◆ **YOUR GOAL**
Copy the listing below line for line, starting at its first line and ending with the line that has "Given: Go to the About page" in it. Add nothing.

◆ **DATA FOR THIS EXERCISE**
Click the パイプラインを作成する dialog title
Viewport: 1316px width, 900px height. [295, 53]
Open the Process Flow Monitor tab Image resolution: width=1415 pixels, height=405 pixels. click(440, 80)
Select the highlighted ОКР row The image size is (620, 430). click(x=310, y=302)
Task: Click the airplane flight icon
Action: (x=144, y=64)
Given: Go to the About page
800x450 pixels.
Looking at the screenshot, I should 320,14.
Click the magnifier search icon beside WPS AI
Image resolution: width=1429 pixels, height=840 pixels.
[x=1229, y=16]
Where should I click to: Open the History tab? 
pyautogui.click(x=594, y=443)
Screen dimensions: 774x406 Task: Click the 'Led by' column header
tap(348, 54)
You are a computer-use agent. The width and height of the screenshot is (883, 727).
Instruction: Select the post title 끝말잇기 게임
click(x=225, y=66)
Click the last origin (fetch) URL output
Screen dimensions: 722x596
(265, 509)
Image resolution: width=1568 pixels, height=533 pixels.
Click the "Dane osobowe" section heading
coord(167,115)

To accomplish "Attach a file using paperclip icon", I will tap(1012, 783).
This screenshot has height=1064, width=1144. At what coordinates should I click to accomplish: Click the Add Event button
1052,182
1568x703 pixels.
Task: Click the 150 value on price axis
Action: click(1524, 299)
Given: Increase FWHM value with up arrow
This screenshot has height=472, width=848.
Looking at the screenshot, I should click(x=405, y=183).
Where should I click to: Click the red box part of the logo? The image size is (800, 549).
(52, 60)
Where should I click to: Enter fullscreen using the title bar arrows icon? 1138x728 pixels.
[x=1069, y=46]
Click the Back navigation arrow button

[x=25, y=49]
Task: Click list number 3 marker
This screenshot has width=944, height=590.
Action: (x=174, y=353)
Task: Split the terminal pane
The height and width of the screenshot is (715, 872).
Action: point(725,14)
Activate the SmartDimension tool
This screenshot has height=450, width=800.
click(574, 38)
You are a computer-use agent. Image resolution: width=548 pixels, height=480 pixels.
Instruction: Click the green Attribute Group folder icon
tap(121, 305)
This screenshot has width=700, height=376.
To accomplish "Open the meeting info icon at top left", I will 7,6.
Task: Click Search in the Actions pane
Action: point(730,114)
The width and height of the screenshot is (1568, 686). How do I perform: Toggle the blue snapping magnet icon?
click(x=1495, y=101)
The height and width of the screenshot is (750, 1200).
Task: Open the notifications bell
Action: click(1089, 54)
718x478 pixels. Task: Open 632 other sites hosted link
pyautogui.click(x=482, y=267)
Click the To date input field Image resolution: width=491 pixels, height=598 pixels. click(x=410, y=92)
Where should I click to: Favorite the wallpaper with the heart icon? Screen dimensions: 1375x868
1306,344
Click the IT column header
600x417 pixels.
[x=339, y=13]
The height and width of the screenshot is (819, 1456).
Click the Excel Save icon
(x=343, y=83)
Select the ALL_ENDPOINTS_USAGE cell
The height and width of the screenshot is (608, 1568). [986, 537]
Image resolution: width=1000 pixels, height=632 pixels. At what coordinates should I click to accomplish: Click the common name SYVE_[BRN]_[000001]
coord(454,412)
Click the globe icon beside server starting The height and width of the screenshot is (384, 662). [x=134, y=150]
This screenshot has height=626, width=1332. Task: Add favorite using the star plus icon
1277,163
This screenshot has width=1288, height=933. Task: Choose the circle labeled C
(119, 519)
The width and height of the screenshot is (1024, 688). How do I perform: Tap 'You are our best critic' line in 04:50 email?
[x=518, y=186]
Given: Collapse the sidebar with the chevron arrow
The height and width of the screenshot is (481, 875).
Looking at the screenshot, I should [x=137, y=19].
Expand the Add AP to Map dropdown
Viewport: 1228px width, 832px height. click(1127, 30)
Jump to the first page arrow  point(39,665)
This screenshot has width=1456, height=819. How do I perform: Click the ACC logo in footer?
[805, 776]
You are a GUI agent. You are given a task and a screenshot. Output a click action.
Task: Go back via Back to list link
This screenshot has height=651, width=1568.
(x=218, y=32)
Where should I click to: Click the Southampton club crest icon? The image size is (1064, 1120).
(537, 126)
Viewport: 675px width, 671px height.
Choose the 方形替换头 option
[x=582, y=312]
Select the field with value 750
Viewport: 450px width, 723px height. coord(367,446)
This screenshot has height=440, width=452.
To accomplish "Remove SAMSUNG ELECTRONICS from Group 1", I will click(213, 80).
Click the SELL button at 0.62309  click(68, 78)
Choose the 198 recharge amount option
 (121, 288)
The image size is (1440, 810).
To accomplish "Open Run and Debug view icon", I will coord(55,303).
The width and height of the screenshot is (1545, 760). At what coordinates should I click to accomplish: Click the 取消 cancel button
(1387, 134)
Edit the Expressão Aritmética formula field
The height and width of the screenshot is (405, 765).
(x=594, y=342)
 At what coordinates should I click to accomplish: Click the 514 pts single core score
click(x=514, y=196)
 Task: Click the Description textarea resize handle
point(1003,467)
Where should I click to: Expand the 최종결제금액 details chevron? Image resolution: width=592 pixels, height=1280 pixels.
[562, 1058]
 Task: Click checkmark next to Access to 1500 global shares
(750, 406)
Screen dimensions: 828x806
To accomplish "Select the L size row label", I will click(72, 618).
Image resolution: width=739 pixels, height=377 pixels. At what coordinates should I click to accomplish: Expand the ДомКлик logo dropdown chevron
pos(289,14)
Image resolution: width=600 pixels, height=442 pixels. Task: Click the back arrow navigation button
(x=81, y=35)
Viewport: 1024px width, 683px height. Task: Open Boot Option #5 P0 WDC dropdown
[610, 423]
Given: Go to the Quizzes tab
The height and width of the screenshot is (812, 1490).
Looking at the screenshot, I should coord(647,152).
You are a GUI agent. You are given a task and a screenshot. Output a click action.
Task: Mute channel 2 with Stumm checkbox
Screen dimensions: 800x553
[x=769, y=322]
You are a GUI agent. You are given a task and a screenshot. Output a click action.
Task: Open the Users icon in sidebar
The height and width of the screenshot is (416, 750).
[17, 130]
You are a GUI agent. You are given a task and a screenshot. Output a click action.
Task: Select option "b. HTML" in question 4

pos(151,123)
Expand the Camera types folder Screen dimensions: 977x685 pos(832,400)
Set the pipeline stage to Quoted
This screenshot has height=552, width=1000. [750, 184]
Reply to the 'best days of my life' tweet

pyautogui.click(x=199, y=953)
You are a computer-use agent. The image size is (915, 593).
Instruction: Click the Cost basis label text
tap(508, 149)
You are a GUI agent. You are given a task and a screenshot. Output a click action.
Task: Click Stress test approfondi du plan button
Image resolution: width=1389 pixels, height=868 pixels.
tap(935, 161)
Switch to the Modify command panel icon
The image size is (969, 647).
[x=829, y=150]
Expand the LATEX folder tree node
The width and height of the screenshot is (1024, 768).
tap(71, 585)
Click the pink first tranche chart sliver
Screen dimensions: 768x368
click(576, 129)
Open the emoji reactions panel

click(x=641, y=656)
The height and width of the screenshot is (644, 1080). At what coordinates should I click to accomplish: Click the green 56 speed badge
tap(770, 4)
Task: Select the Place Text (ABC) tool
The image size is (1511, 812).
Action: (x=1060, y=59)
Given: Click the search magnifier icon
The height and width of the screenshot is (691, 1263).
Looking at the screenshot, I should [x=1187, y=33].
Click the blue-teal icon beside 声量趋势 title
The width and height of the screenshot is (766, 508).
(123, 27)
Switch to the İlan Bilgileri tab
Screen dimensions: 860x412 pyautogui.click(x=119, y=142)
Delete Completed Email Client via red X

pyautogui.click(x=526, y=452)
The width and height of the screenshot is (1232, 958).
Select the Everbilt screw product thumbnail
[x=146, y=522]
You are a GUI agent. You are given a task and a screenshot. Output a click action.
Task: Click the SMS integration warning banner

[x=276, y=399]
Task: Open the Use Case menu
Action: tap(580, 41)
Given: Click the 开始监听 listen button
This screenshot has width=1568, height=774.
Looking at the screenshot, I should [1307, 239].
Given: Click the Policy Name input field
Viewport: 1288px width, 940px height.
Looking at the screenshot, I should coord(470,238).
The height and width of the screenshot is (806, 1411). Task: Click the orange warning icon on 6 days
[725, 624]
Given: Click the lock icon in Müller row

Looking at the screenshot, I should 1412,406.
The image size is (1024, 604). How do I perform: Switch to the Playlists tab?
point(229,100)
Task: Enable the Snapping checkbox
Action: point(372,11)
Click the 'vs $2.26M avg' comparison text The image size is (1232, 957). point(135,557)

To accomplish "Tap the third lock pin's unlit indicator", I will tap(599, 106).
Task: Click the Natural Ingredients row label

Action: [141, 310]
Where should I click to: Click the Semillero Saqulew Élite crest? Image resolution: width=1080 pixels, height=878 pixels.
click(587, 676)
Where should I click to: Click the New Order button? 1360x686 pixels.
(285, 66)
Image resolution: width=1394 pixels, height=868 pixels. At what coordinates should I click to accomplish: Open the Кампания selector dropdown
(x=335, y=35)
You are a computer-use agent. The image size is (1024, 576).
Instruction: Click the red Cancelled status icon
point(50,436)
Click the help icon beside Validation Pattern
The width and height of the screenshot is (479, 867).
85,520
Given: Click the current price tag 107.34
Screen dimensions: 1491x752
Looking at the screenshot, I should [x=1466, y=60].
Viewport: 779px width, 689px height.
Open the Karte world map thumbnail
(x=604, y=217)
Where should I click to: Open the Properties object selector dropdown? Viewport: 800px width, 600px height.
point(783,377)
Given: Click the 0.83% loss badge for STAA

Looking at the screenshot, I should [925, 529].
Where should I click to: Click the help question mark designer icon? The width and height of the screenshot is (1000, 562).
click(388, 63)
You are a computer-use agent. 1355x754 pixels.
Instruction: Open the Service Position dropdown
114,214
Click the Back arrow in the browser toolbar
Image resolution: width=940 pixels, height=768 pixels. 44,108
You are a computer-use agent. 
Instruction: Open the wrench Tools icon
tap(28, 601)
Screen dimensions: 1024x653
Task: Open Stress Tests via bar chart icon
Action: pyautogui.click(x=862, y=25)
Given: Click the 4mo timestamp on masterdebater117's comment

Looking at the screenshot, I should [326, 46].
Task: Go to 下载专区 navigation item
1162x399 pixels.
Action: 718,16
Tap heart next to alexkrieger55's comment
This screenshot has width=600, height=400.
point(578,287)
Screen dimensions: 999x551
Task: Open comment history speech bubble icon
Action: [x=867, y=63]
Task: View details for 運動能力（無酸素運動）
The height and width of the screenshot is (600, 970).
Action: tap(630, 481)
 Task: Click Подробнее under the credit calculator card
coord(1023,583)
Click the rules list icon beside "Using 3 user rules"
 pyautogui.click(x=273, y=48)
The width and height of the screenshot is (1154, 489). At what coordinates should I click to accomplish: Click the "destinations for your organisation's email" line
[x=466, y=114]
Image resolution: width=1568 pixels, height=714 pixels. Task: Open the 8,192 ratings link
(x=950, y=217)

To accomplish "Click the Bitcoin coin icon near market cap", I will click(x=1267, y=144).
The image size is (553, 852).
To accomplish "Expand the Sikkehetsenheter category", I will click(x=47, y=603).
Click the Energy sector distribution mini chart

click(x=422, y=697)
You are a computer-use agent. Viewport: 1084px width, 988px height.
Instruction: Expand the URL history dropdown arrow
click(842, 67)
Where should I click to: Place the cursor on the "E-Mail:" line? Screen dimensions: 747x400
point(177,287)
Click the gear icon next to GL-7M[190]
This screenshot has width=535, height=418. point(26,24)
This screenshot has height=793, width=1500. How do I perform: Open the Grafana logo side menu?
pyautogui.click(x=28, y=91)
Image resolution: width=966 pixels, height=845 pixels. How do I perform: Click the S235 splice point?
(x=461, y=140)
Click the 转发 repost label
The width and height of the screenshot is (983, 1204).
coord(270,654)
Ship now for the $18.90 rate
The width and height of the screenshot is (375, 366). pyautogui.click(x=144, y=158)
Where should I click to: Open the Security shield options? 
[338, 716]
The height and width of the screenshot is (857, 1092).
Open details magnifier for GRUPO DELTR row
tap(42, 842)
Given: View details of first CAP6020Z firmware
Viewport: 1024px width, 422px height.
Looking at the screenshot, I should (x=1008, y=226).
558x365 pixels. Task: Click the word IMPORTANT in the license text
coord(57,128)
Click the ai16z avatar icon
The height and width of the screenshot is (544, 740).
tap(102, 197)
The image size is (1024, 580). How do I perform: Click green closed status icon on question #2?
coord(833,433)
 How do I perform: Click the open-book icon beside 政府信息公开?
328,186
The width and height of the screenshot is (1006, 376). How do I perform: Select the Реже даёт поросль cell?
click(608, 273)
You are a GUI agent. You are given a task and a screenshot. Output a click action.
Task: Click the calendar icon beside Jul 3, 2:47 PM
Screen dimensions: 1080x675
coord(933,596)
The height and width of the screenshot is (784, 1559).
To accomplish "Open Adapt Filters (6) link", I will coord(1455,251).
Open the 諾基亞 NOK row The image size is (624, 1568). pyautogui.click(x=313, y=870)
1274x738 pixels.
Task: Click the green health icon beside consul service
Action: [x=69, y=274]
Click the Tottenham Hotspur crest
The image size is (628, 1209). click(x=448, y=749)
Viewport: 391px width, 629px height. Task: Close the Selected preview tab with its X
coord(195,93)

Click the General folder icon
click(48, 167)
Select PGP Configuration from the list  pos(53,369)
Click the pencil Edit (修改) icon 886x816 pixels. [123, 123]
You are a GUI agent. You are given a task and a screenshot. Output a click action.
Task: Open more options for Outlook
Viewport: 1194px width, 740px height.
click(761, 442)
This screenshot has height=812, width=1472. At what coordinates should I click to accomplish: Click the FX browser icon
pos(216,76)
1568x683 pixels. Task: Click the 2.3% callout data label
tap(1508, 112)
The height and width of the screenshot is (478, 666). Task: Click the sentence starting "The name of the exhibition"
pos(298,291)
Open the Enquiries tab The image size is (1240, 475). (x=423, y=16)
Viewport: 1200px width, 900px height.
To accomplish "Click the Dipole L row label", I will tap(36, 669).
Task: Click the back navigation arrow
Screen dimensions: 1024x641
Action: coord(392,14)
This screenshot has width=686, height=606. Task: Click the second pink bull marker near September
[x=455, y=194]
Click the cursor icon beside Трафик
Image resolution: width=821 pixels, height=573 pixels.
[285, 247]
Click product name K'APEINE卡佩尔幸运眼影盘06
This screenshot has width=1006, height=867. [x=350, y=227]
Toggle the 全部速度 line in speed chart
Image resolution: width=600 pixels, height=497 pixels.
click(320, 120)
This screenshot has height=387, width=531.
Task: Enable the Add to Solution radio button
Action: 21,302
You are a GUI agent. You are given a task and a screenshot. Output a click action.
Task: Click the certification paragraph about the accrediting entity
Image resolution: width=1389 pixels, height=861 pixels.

◆ **TASK ANSWER**
Click the パイプラインを作成する dialog title
Viewport: 1316px width, 900px height. [295, 53]
Open the Process Flow Monitor tab Image resolution: width=1415 pixels, height=405 pixels. click(440, 80)
Select the highlighted ОКР row The image size is (620, 430). click(x=310, y=302)
Task: Click the airplane flight icon
Action: (x=144, y=64)
Given: Go to the About page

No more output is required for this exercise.